It’s Spring

Open Season on Blewits

I’ve been stuck indoors for a week, so today, when I got outside, not even the gray skies could dampen my mood. The air was soft, and though not exactly what I would call warm, it seemed to caress, not chafe. Everywhere I looked, some new evidence of spring was in view. A rhododendron had burst into bloom; the tender buds on the weeping willow were creating a pale green haze around the tree; and all those winter-flowering shrubs and trees-like camellias, tulip magnolias, plums, and peaches-were clothed in delicate shades.

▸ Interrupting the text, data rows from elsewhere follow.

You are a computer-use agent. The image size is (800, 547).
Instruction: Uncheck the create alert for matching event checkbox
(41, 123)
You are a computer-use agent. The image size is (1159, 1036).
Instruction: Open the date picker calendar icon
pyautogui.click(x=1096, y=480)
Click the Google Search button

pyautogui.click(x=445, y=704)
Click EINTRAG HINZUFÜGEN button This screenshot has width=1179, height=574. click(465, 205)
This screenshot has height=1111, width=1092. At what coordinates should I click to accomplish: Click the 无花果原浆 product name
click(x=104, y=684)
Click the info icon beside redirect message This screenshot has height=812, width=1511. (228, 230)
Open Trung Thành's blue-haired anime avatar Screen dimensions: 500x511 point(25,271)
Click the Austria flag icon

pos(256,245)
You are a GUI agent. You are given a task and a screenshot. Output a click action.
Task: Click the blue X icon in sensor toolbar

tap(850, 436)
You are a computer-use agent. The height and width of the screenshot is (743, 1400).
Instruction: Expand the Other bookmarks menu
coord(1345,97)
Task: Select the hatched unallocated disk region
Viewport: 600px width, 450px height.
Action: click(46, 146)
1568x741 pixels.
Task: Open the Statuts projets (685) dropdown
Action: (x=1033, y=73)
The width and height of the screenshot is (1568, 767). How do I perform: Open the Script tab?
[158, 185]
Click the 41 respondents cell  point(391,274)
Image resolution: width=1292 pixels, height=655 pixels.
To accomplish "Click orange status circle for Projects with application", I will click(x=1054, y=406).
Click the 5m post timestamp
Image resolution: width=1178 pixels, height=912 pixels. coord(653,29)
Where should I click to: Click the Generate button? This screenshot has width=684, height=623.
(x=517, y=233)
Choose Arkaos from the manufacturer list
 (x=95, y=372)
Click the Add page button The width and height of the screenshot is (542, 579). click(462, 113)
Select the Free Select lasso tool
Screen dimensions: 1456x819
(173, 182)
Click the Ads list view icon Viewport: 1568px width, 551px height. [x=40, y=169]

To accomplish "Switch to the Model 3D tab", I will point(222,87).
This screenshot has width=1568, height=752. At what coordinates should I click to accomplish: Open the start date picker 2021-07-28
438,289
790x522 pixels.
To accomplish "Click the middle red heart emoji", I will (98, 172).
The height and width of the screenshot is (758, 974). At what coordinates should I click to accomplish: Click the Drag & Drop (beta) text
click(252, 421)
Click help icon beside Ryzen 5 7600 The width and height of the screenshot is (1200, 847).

My favorite moment came, though, when I found a scattering of blewits (Lepista nuda). These tasty mushrooms are so distinctive that once you’ve seen them, you will feel confident in harvesting them whenever they appear. Their caps may be pale lavender or a slightly deeper hue, but when you cut the stems, they are definitely purple, just a shade lighter than that vivid crayon. This unique characteristic is fool-proof.

Blewits grow in many habitats wherever there is abundant organic matter in and on the surface of the soil. They can be found side-by-side with chanterelles (now coming across some of those would have really made my day!) under oaks and brambles, as often as in pine forests or under cypress. Today’s harvest was from under palm trees, of all things, but growing in a very spongy layer of mulch. I have even found them growing out of the cracks between bricks on a dry-laid path.

Not only are blewits lovely to look at, they have a deep, earthy fragrance. If harvested before the gills (the very thin blades of flesh that form the underside of the caps) dry, they are moist and meaty. Use them as you would any mushroom; sauteed in butter and garlic, sliced on your pizza, or added to sauce for pasta.

Once you have identified a source, check back frequently. Harvesting seems only to encourage more mushrooms to sprout from the underground fungus. If you are at all unsure if your mushrooms are blewits, please find a seasoned ‘shroom hunter to confirm your find before eating them.

March Tips

  • Prune fuchsias, leaving only two or three nodes to grow into next season’s blooming branches.
  • If you don’t want to rely on the limited varieties of plants available from nurseries, start your select tomato, pepper, and eggplant seeds indoors for planting next month.
  • Watch for aphids and snails, the first really bad pests to find tender new spring growth.
  • Check mulch levels; a lot of decomposition happened even during the cool winter months.